| Te lezen fragment |
■ ■ ■ ■ ■ ■ ■

De priester zou een graag geziene gast willen zijn in de gezinnen. We kunnen daar romantisch over doen, maar de werkelijkheid voor een gemiddelde priester is dat zijn agenda geen ruimte laat voor systematisch huisbezoek. Aan heilige huisjes heb je niets: allemaal leuk en gezellig dat ene gezin, maar je bent als priester herder voor allen en die betekenis mag je niet verliezen. Ergens graag zijn, uitpuffen, je zelf zijn, je laten gaan, dat kun je als priester niet goed doen bij gezinnen waar je een pastorale relatie mee hebt. In de viering van de zondag echter ben je als priester degene die in het midden van de geloofsgemeenschap stem en gezicht geeft aan de Goede Herder. Voor je gezin betekent deze ontmoeting in de liturgie en mogelijk daarnaast of in andere situaties, een uitnodiging en kans om gevoed te worden door de verkondiging, de het geloofsgetuigenis dat uitgaat van de manier van voorgaan, maar ook door de affectieve band die tussen gemeenschap en priester zou moeten bestaan.
Krachtens deze bediening van de opvoeding zijn de ouders door het getuigenis van hun leven de eerste herauten van het Evangelie voor de kinderen. Bovendien, door met de kinderen te bidden, zich met hen te wijden aan de lezing van het Woord Gods en hen op te nemen in het innerlijke eucharistisch en kerkelijk Lichaam van Christus door middel van de christelijke inwijding, worden zij volledig ouders, d.w.z. verwekkers niet alleen van het lichamelijk leven maar ook van het leven dat door middel van de vernieuwing van de Geest ontspringt aan het kruis en de verrijzenis van Christus. Familiaris Consortio 39 |
De priester staat als ikoon van de liefde van de Heer, die broeder is en Vader, die raadsman kan zijn en zieleherder; in intieme gesprekken of in sessies waarin je rond onderwerpen leert en deelt. De viering van de Eucharistie geeft de priester zijn gezicht en leert je gezin dat je steeds leerling blijft van de Heer Jezus; je komt niet ver met eigen wijsheid alleen.

■ ■ ■ ■ ■ ■ ■

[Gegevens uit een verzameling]

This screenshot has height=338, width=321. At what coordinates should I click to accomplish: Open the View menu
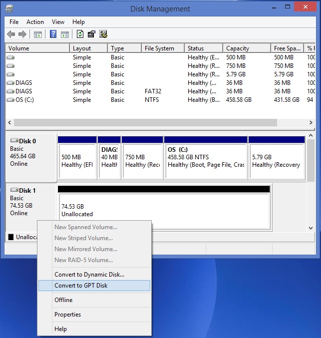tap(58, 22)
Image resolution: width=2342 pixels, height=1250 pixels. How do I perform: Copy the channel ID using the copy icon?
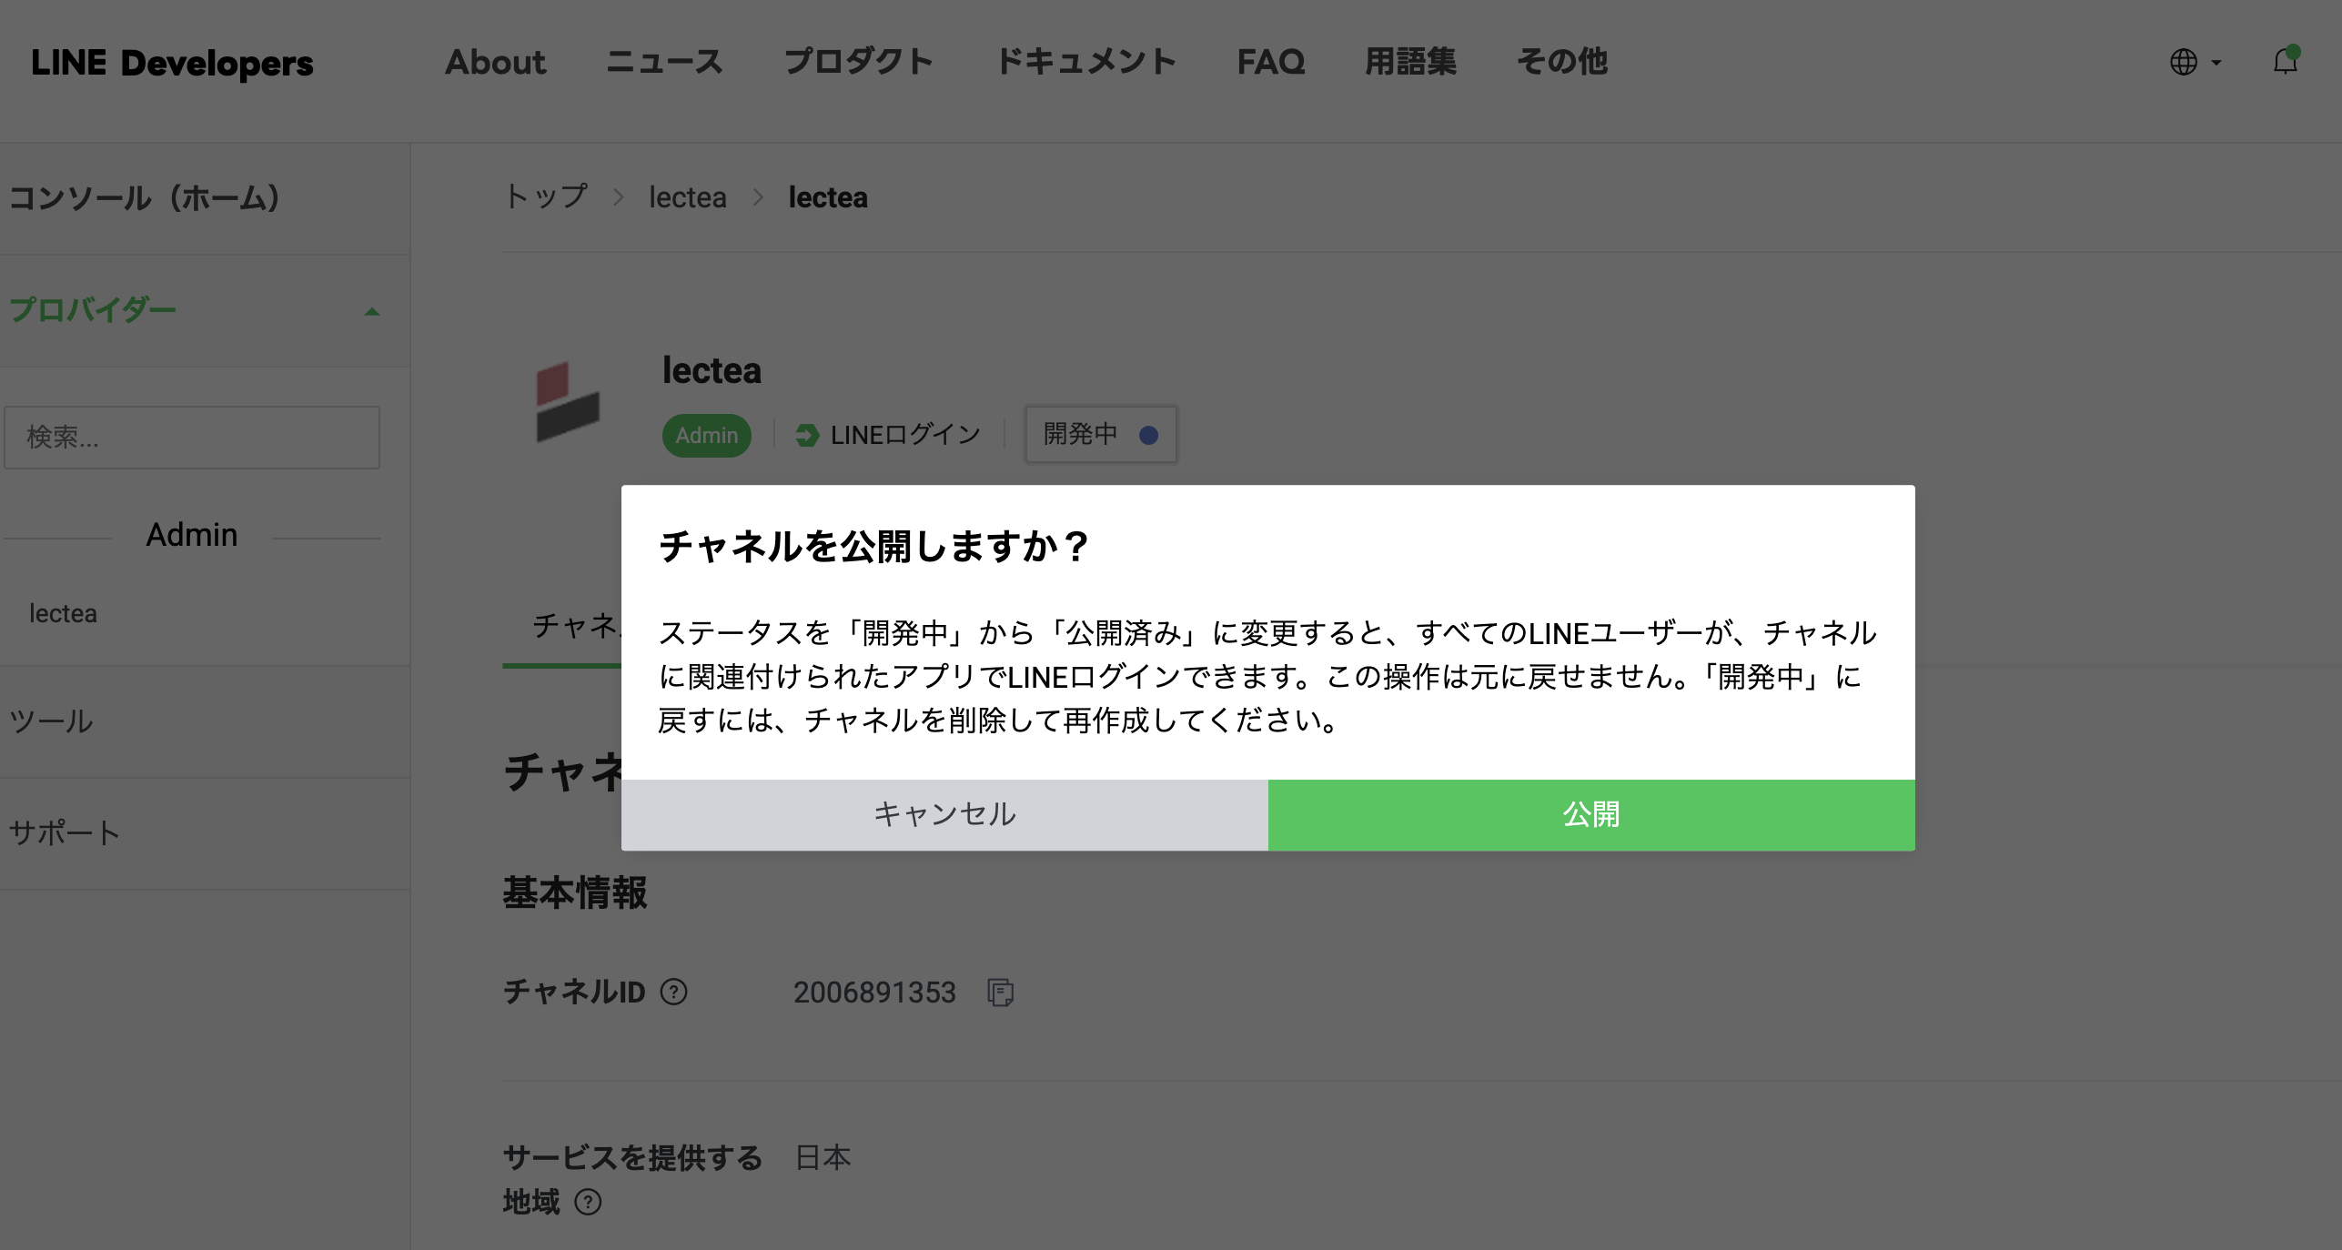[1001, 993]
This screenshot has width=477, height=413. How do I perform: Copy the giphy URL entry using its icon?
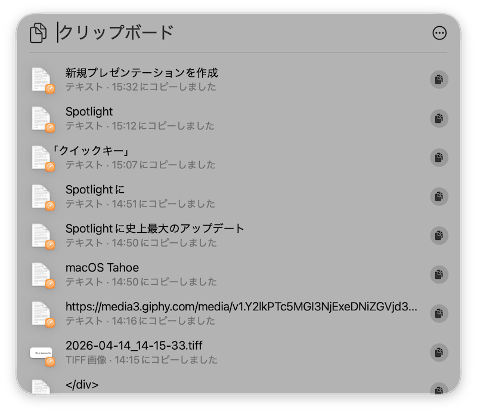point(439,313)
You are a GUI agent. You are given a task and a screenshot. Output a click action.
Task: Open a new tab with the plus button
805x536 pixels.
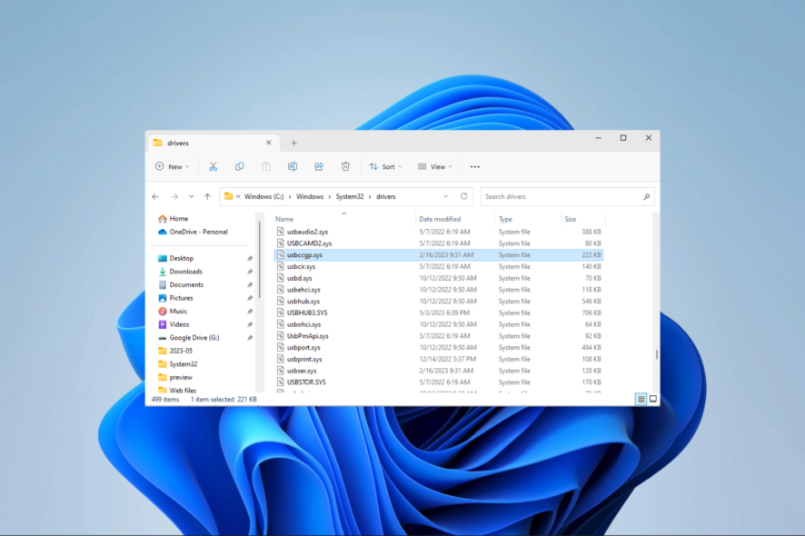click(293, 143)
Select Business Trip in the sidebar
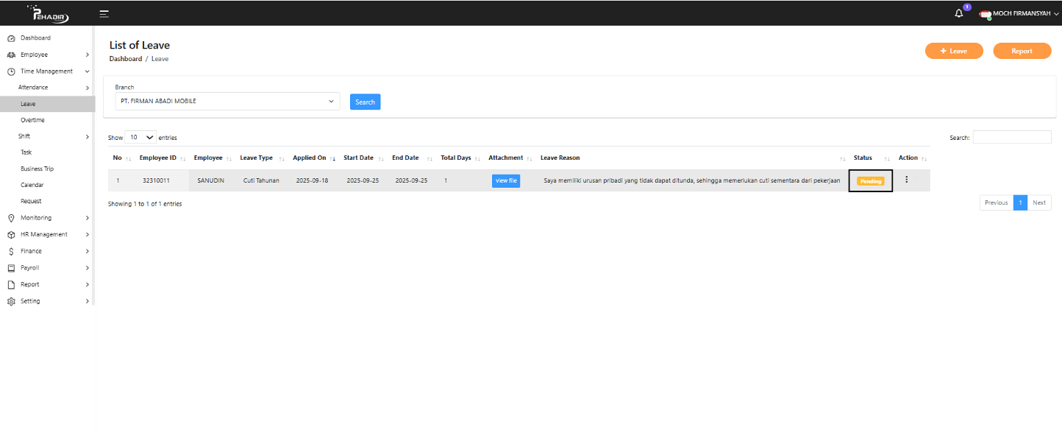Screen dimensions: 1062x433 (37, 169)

■ ■ ■ ■ ■ ■ ■

| Wat wordt gevraagd |
**A.** Stel voor elke uitspraak vast of die overeenkomt met het fragment over de priester en het gezin, en antwoord met ja of nee plus de beslissende woorden uit het fragment als letterlijk citaat. (i) Een gemiddelde priester heeft in zijn agenda geen ruimte voor systematisch huisbezoek. (ii) De ouders zijn voor de kinderen de eerste herauten van het Evangelie. (iii) Met eigen wijsheid alleen kom je ver.
**B.** Haal uit de vermeldingen elke regel die de tekenreeks "This" bevat en schrijf die regels over, waarbij hoofdletters en kleine letters tellen.
Het fragment en de vermeldingen komen uit verschillende bronnen.

| Antwoorden |
**A.**
(i) Ja: "de werkelijkheid voor een gemiddelde priester is dat zijn agenda geen ruimte laat voor systematisch huisbezoek"
(ii) Ja: "zijn de ouders door het getuigenis van hun leven de eerste herauten van het Evangelie voor de kinderen"
(iii) Nee: "je komt niet ver met eigen wijsheid alleen"

**B.**
This screenshot has height=338, width=321. At what coordinates should I click to accomplish: Open the View menu
This screenshot has width=477, height=413. How do I perform: Copy the giphy URL entry using its icon?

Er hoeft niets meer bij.